▶ _Brief_
Replace "Strona główna" with "Start" and write out the records again, changing nothing else and leaving out the pictures.
>> Start
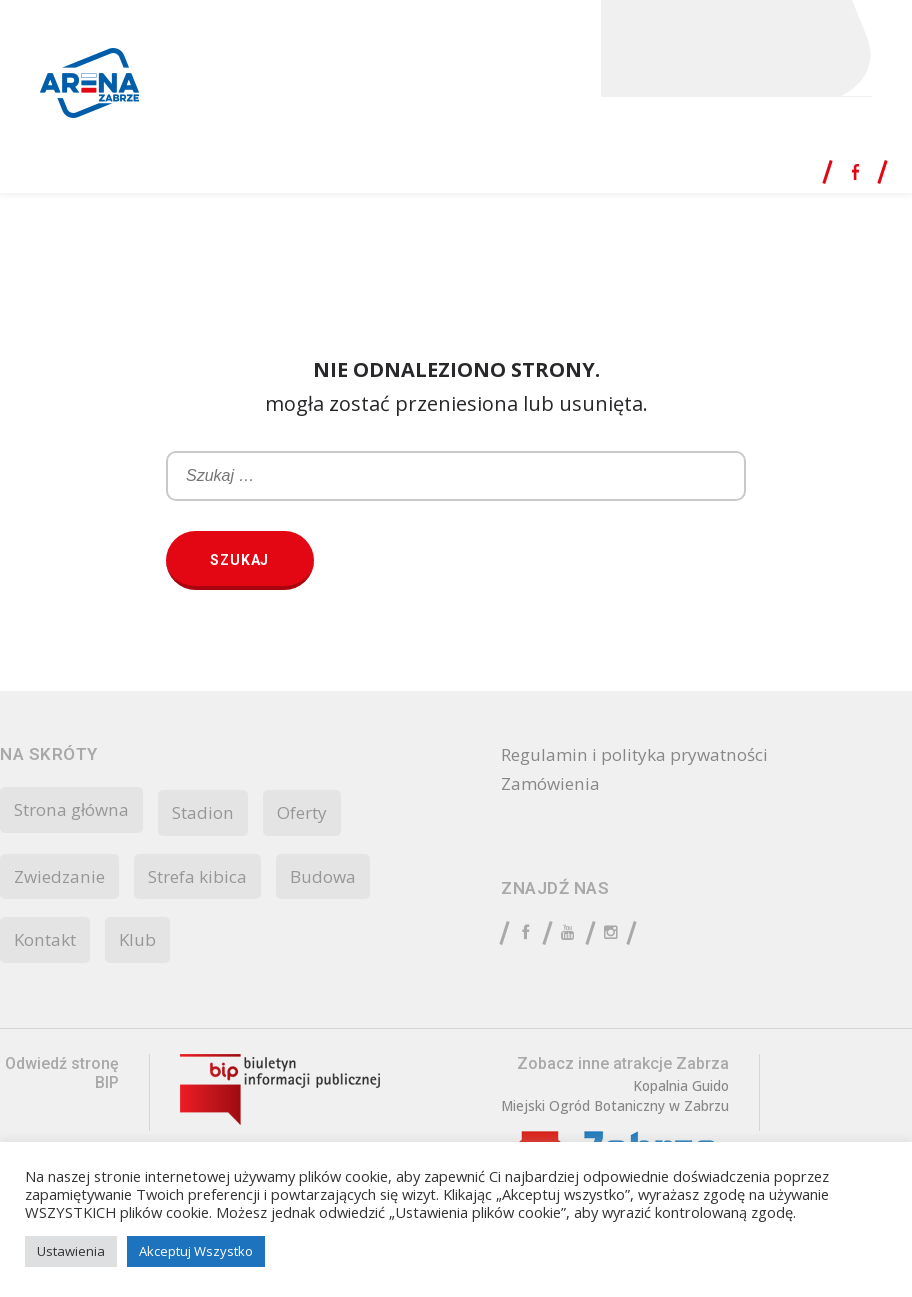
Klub (145, 943)
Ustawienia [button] (71, 1251)
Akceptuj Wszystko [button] (196, 1251)
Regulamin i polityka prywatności (644, 756)
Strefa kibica (207, 878)
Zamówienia (553, 787)
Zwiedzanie (62, 878)
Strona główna (76, 810)
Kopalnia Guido (686, 1090)
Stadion (215, 813)
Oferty (319, 813)
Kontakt (48, 943)
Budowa (339, 878)
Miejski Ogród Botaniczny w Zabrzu (618, 1111)
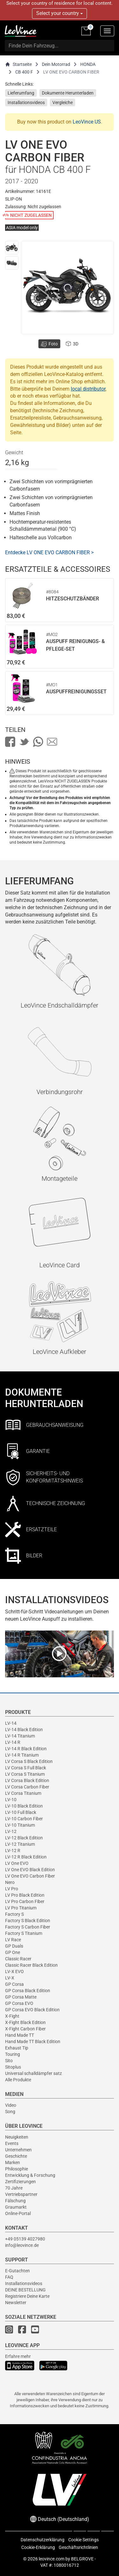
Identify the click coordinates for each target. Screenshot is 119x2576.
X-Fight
>> End
▶ _Solution below_
Klub (145, 943)
Ustawienia [button] (71, 1251)
Akceptuj Wszystko [button] (196, 1251)
Regulamin i polityka prywatności (644, 756)
Strefa kibica (207, 878)
Zamówienia (553, 787)
Zwiedzanie (62, 878)
Start (76, 810)
Kopalnia Guido (686, 1090)
Stadion (215, 813)
Oferty (319, 813)
Kontakt (48, 943)
Budowa (339, 878)
Miejski Ogród Botaniczny w Zabrzu (618, 1111)
Identify the click coordinates for each target. Screenshot is 119x2576.
X-Fight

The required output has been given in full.